== Data in this exercise ==

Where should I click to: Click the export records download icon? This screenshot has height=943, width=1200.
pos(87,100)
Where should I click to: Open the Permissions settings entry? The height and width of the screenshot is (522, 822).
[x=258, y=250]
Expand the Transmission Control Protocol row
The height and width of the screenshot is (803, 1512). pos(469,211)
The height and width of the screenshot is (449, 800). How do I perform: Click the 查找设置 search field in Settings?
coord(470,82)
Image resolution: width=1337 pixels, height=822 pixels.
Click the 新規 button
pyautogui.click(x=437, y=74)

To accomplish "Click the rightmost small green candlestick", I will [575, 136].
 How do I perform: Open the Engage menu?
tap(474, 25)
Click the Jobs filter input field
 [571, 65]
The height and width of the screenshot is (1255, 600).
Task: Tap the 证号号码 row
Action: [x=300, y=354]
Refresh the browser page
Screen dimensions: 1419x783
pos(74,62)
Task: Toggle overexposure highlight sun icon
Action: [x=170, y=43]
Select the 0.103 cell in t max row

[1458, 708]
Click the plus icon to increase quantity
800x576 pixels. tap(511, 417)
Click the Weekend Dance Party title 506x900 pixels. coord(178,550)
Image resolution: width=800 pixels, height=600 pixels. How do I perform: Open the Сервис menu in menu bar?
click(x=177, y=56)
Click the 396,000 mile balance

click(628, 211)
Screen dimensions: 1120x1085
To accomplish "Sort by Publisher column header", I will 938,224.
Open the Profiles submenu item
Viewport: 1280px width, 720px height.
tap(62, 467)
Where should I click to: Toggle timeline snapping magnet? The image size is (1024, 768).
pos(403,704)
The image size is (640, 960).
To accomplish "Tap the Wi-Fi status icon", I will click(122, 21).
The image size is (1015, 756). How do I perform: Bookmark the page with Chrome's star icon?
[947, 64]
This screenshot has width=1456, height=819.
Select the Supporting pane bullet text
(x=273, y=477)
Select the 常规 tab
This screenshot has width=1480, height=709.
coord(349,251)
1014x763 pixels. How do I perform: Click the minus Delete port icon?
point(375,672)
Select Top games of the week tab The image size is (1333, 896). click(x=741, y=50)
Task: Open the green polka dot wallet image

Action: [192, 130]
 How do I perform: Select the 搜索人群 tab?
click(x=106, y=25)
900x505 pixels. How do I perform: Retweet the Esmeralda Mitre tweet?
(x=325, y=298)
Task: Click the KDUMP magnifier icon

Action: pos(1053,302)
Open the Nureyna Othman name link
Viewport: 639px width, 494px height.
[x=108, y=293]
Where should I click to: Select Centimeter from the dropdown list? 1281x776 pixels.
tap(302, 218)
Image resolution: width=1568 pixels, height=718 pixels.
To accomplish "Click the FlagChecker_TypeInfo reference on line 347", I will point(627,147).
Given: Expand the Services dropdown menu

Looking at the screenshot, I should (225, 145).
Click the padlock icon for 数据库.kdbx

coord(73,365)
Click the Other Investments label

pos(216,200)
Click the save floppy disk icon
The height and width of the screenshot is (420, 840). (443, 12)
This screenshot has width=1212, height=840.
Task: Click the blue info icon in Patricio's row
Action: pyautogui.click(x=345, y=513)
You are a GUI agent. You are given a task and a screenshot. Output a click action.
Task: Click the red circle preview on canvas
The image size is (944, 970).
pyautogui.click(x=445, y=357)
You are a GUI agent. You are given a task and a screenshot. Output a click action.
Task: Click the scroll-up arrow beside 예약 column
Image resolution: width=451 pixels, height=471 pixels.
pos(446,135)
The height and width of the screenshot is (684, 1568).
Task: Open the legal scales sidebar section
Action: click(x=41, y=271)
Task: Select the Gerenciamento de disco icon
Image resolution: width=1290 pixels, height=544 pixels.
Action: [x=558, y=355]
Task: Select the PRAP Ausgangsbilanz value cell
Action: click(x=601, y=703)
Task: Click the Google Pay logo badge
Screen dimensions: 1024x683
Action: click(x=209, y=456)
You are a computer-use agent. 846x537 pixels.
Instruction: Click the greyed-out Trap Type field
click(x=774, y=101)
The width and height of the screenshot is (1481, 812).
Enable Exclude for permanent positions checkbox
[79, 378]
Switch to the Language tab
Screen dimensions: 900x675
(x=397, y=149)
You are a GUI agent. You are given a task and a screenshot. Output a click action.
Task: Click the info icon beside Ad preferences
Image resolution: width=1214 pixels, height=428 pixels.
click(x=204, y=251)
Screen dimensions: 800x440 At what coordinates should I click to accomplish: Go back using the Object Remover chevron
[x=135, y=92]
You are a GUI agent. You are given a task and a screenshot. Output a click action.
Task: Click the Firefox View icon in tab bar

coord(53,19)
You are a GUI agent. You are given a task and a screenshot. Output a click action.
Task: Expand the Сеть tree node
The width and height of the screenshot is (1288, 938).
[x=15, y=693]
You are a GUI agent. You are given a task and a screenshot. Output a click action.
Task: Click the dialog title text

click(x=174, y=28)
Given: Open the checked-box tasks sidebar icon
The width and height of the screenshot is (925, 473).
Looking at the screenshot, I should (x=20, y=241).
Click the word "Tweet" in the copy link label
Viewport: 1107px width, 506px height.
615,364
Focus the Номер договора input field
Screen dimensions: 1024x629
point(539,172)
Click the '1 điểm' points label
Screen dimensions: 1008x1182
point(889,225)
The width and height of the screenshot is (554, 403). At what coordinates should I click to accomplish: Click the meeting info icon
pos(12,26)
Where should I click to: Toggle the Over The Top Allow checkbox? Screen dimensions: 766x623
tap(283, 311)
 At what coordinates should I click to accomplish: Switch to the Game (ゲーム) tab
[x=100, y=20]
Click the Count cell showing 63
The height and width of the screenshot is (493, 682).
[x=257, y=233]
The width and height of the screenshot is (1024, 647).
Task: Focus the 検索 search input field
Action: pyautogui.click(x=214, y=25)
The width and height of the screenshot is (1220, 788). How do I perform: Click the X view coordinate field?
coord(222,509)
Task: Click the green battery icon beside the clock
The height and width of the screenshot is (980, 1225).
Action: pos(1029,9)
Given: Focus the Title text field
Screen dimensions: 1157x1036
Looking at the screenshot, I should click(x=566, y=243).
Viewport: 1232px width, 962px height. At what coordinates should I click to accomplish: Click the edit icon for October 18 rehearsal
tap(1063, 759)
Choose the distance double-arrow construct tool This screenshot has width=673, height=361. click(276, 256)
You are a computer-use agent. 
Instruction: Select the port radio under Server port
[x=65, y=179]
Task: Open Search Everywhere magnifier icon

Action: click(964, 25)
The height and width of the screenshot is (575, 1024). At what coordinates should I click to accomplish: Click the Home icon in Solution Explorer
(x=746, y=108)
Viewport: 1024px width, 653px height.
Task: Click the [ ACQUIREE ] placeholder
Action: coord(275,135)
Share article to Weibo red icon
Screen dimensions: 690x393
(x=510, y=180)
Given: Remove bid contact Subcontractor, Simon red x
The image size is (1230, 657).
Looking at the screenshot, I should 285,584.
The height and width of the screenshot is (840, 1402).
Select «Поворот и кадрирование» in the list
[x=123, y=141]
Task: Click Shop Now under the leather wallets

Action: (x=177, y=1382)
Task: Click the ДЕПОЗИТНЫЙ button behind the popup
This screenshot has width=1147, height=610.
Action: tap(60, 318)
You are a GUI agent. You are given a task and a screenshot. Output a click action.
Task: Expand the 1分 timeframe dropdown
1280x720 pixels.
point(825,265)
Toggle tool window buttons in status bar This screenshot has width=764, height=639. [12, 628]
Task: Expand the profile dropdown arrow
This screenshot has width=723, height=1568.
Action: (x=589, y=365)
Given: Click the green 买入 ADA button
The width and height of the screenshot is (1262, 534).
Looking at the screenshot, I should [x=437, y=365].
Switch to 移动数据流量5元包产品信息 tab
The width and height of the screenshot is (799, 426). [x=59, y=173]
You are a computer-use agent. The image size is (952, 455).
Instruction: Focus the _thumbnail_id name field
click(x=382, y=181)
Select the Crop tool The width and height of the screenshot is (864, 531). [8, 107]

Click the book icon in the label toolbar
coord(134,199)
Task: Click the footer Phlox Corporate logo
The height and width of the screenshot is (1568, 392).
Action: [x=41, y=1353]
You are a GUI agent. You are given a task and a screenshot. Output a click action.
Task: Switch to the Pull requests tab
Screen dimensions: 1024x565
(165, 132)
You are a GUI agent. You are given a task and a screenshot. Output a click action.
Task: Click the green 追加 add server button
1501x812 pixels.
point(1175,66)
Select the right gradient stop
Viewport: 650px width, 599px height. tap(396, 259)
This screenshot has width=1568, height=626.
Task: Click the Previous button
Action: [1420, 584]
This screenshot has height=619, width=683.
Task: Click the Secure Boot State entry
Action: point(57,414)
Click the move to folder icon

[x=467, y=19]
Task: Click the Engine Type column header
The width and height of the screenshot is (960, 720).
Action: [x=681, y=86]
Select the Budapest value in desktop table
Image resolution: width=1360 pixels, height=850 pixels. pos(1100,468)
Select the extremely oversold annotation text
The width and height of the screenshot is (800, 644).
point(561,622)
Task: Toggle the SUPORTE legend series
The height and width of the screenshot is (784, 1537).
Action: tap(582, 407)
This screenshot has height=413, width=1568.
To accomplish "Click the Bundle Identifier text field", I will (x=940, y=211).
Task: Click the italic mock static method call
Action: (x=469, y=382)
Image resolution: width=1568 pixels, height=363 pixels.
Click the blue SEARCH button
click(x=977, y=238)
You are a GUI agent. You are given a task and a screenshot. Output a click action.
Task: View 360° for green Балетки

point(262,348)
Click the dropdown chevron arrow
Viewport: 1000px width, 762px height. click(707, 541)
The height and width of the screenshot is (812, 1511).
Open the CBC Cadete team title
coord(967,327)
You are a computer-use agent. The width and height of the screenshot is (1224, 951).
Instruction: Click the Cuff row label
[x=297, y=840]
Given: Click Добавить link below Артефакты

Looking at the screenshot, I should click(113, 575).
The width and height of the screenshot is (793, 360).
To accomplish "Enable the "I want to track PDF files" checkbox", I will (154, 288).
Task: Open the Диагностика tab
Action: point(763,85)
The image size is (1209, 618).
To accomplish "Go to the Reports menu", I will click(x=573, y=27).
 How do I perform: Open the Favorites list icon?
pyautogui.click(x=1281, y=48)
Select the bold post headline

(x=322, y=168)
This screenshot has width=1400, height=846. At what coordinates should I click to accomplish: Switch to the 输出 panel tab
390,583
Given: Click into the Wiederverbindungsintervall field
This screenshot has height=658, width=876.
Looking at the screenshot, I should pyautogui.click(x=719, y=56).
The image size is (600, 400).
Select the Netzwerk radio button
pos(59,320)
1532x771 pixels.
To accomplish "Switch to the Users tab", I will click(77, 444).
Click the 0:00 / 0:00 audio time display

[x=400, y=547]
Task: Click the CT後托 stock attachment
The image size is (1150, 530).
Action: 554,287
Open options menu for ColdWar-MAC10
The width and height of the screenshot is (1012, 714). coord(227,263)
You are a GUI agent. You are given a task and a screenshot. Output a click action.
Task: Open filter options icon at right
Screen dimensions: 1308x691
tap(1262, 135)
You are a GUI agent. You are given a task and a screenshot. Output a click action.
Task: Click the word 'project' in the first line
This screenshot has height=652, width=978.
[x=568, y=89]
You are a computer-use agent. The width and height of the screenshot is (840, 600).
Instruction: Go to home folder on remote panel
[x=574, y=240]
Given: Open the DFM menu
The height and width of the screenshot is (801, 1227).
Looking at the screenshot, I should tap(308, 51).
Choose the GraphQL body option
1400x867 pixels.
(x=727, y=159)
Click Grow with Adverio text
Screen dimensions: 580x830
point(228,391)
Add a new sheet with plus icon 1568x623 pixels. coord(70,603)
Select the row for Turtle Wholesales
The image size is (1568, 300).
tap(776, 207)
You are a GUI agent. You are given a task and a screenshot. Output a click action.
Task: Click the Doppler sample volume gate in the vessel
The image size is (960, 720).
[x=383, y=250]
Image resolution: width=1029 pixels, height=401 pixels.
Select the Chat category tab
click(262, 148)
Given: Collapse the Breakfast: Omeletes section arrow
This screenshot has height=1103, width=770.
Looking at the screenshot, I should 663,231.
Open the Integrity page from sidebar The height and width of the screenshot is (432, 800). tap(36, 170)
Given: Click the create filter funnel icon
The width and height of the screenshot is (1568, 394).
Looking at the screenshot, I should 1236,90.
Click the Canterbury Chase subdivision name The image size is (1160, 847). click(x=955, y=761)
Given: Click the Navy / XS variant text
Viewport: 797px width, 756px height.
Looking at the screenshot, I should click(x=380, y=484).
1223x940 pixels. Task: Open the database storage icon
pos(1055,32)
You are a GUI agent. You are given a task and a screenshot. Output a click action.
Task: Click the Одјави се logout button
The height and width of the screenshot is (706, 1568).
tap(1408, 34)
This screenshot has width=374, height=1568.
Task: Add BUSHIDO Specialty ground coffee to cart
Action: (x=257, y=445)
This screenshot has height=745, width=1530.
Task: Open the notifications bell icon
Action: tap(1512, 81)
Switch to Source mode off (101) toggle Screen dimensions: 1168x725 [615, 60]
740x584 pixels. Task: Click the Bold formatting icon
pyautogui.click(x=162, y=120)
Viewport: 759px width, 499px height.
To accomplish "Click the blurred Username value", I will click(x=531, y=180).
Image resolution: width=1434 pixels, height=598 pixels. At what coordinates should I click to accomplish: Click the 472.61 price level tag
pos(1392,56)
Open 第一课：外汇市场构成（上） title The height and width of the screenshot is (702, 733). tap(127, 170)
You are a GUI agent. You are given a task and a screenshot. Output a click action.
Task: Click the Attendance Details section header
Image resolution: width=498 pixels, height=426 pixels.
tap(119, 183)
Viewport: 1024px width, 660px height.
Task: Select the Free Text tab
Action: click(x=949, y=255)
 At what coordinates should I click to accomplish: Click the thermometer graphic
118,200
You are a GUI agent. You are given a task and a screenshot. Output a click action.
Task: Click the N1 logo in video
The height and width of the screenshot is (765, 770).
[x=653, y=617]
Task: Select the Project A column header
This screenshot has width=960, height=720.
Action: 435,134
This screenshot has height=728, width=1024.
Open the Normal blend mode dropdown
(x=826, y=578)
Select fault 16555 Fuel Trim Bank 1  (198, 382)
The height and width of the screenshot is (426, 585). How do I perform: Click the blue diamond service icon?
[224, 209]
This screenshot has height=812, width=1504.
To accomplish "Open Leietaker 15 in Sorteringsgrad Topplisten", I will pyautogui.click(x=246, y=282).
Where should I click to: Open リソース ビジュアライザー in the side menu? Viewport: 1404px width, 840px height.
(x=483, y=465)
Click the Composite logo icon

===

* The problem:
Lines wanted from the listing above: the line with "The height and width of the screenshot is (801, 1227)." up to and including the line with "Given: Collapse the". Please write them out exactly, adding nothing else.

* Solution to the problem:
The height and width of the screenshot is (801, 1227).
Looking at the screenshot, I should tap(308, 51).
Choose the GraphQL body option
1400x867 pixels.
(x=727, y=159)
Click Grow with Adverio text
Screen dimensions: 580x830
point(228,391)
Add a new sheet with plus icon 1568x623 pixels. coord(70,603)
Select the row for Turtle Wholesales
The image size is (1568, 300).
tap(776, 207)
You are a GUI agent. You are given a task and a screenshot. Output a click action.
Task: Click the Doppler sample volume gate in the vessel
The image size is (960, 720).
[x=383, y=250]
Image resolution: width=1029 pixels, height=401 pixels.
Select the Chat category tab
click(262, 148)
Given: Collapse the Breakfast: Omeletes section arrow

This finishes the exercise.